Step 2 (GP registration-based validation and extraction of correct practice ID)

The Welsh Demographic Service Dataset (WDSD) provides a history of individuals’ GP registrations across all of Wales, this includes all practices in Wales longitudinally, not just the practices contributing data to SAIL, as WDSD is centrally managed by DHCW, formerly known as the NHS Wales Informatics Service. This data source includes multiple records for individuals, as they may move in and out of Wales, relocate within Wales, or register with different practices while residing at the same address [22,29].

We excluded events for individuals who did not have a valid GP registration in Wales at the time the event occurred. Additionally, the WDSD was used to determine the correct practice ID at the time of each event in the WLGP data, allowing us to update practice IDs when necessary, such as in cases of GP-to-GP transferred records.
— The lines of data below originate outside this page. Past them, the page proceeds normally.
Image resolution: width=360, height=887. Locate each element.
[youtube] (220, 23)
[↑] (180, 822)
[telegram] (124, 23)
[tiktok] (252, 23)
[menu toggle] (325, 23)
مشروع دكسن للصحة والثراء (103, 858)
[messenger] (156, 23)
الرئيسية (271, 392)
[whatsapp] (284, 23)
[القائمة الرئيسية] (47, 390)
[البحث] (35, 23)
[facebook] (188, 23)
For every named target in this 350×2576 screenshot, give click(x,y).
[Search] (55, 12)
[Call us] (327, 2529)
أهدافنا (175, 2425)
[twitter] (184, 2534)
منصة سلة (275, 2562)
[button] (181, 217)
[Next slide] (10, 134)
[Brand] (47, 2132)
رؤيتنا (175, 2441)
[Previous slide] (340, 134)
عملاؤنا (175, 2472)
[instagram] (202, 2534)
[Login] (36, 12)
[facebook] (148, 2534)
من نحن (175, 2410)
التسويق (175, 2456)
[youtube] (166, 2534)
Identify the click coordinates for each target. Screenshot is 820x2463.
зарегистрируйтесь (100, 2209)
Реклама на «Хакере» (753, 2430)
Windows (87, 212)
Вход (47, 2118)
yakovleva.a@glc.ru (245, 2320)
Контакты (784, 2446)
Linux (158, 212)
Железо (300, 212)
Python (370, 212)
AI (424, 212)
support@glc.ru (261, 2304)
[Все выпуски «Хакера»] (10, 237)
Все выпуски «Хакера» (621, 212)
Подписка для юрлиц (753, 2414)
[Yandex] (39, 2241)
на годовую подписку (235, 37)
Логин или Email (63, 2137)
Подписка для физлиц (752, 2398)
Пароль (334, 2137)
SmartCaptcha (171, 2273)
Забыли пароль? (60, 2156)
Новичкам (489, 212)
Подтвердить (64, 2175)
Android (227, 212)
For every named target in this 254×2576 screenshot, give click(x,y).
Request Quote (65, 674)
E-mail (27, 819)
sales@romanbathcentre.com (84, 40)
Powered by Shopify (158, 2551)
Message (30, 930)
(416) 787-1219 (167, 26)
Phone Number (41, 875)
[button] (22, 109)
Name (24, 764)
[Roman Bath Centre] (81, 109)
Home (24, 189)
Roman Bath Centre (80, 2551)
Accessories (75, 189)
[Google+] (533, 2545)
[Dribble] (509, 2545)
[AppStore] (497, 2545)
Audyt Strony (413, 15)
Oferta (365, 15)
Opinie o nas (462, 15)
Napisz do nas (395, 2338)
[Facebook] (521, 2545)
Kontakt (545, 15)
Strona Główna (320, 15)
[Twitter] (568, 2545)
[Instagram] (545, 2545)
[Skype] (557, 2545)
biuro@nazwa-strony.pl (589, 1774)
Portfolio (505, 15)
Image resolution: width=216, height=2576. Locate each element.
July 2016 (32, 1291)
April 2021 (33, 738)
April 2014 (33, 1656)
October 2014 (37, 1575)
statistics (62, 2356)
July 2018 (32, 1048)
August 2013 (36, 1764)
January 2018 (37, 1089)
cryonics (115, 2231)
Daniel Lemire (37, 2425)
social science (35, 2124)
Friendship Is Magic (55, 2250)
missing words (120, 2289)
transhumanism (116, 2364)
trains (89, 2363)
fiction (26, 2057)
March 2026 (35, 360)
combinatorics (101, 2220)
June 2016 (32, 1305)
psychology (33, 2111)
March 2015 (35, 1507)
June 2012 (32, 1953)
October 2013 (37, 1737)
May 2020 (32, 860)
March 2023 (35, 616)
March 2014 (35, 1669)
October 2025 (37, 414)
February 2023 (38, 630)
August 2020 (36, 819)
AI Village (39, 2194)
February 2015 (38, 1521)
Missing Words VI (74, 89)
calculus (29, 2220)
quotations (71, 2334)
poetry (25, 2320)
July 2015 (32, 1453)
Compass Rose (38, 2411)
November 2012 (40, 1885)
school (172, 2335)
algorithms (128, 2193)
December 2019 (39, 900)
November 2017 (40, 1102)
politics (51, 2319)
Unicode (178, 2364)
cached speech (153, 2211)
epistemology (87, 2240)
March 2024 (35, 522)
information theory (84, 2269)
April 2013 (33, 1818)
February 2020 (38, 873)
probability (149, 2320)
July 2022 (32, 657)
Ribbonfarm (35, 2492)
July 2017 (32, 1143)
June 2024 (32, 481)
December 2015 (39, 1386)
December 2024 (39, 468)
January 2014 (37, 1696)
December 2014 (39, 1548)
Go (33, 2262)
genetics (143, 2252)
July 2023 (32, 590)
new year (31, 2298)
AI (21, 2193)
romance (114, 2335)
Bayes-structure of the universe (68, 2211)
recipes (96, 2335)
Step 3 (Removal of exact duplicates)

We eliminated event records where all fields extracted from the original WLGP were identical, ensuring the data only retained unique entries.

Step 4 (De-duplication of GP-to-GP transferred records)

We identified GP-to-GP transferred records, event records identical except for the practice ID, by comparing practice IDs from WLGP and WDSD at the time of the event, and retained the appropriate version.

Step 5 (Creation of a comprehensive look-up of primary care clinical codes)

In collaboration with the SAIL Databank and DHCW, we confirmed with the current GP software system providers for Wales (EMIS and Vision) a list of their respective local codes as of 2023. Additionally, we identified a list of further EMIS clinical codes from the UK Biobank [30,31] as well as EMIS prescription codes from the same source [32]. Additional Vision and Read V2 codes were obtained from some external sources [33,34].

We then created a comprehensive look-up table that includes all official Read V2 and SNOMED codes (available within the SAIL Databank), as well as local EMIS and Vision codes provided by DHCW or identified from external sources. The look-up contains clinical codes, their code type, descriptions, source and any additional categorisation available from the external sources. In addition to the recognised code types, we included two supplementary categories in the clinical code look-up: ‘Blank or invalid codes’, referring codes that were blank or failed basic format validation; and ‘Unknown codes’, which appeared structurally valid but lacked known descriptions or classification, often originating from legacy or undocumented local codes used by software providers, or codes set up by practices themselves. The inclusion of these supplementary categories allowed us to classify all clinical events in the RRDA and enhanced the interpretability of this data.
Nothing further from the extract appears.